Hafiften tekrar gülümsedi kadın ve "Barış inan ki şuan ne demek istediğini tam olarak anlayamıyorum. "diye  söylendi. Aynı anda da, içinde verdiği savaşın gün yüzüne çıkmasından endişe ediyordu.

"Ikimizde yakalandığımızı, ayrıca neredeyse hemen-hemen herkesin her şeyden haberdar olduğunu çok iyi biliyoruz Şevval. "dedi adam, oldukça soğukkanlı bir tavırla.

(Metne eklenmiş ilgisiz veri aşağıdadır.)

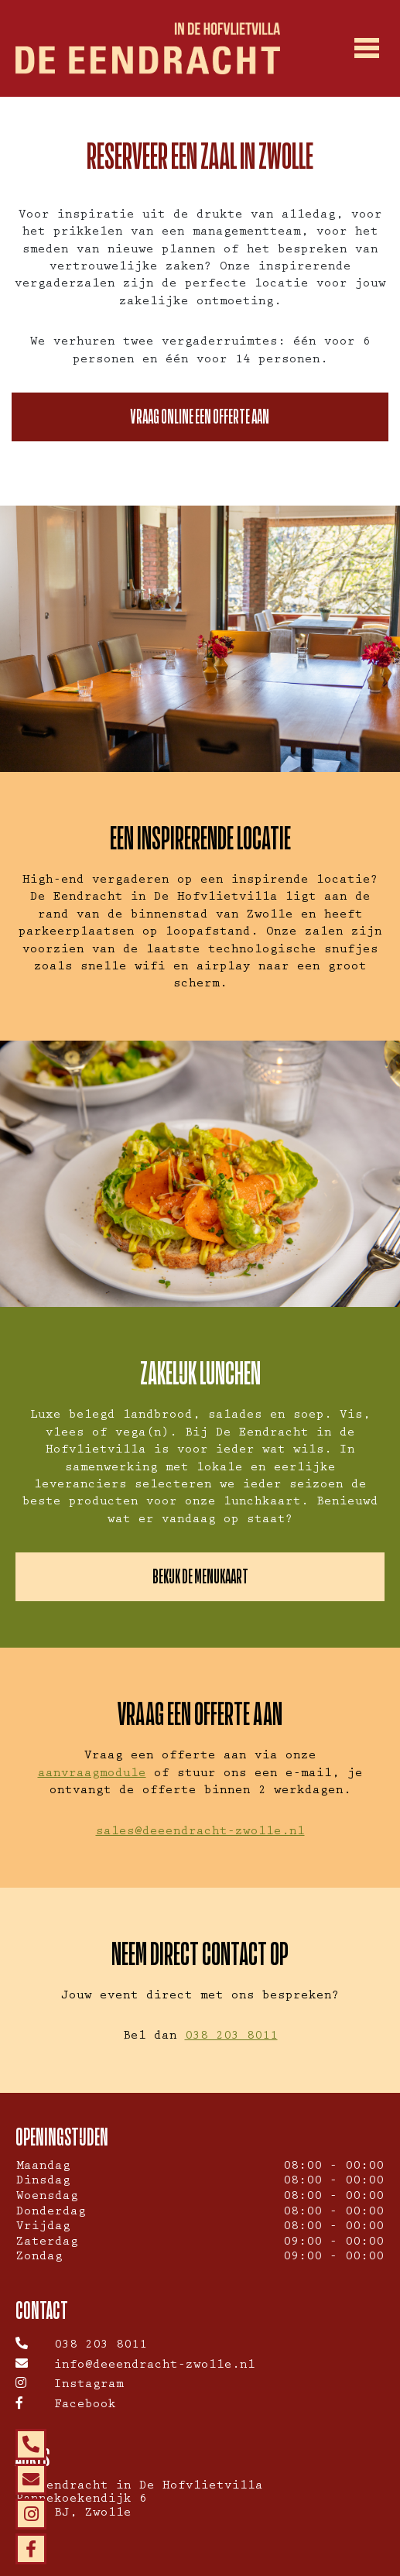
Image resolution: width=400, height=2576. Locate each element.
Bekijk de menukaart (200, 1576)
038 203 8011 (231, 2037)
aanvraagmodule (92, 1774)
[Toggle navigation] (367, 49)
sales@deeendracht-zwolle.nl (200, 1833)
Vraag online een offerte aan (200, 416)
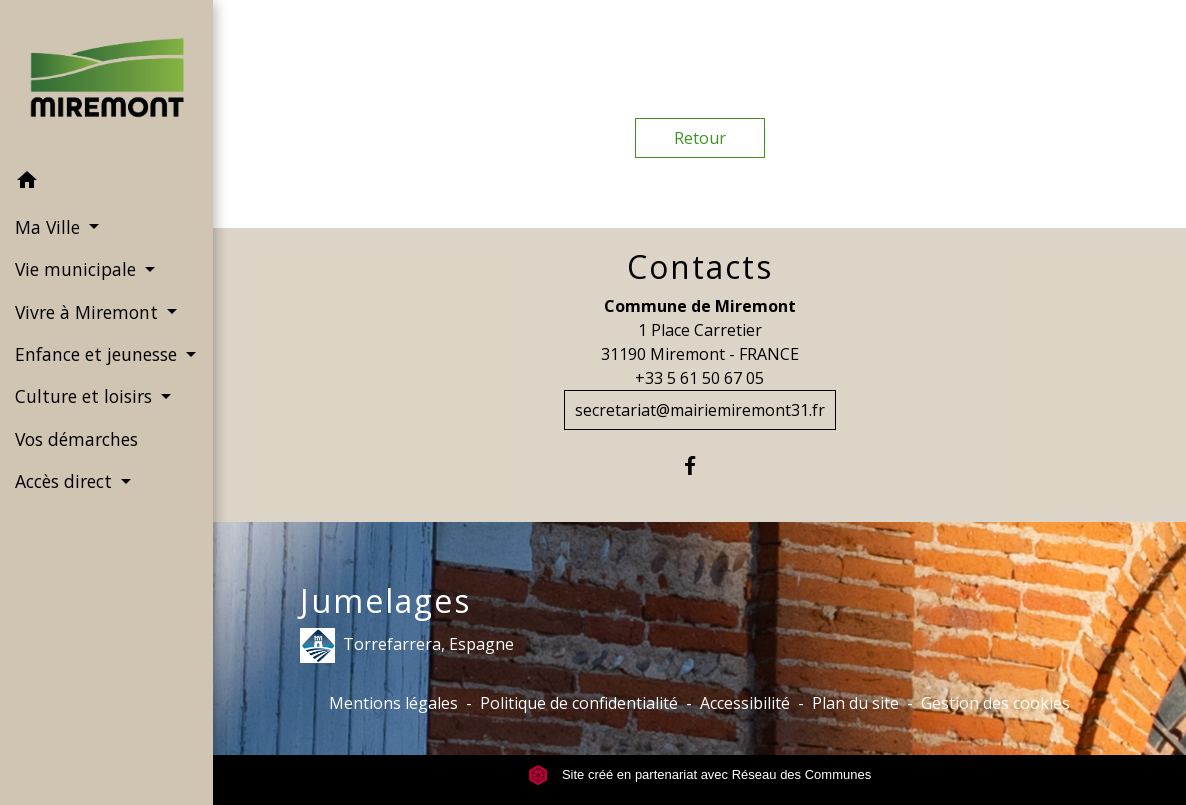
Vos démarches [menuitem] (76, 439)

Önündeki tabağı sakin bir hâlde sol elinin iki parmağıyla ileri itti kadın.  Böylece ellerini rahatça masaya koya bilecekti. Gözlerini kapadı bir kaç saniye ve düşündü. Açtığında ise sinirlerine hakim olmaya çalışarak "Ne yapmamı öneriyorsun peki? Ha? Dışarı çıkıpta "oğlum beni hanginiz Barışla öpüşürken yakaladı?"diye sorsamıydım?" dedi.

Dudaklarını peçete ile silerken "Sana öyle bir şey söyleyen olmadı, erkek fatma!"diye yanıtladı adam. "Ben sadece gerçeklerin gözüne dik bakmamız gerektiğini kastediyordum."diye eklerken, hafifçe masanı geri iterek ayağa kalkmış ve kadının yanına yaklaşarak sol elini uzatmıştı.

Sağ elini adamın sol eli ile buluşturdu  kadın.  El-ele tutarak kanepeye doğru yürürken,  adamın oturması ile, kendisi de onun kucağında oturarak, kollarını adamın boynunda sabitledi. Kafasını adamın kafasına yaslarken, "Işleri zorlaştırıyorsun Barış! Verdiğin sözü tutmuyorsun!" diye yana-yakıla söyledi.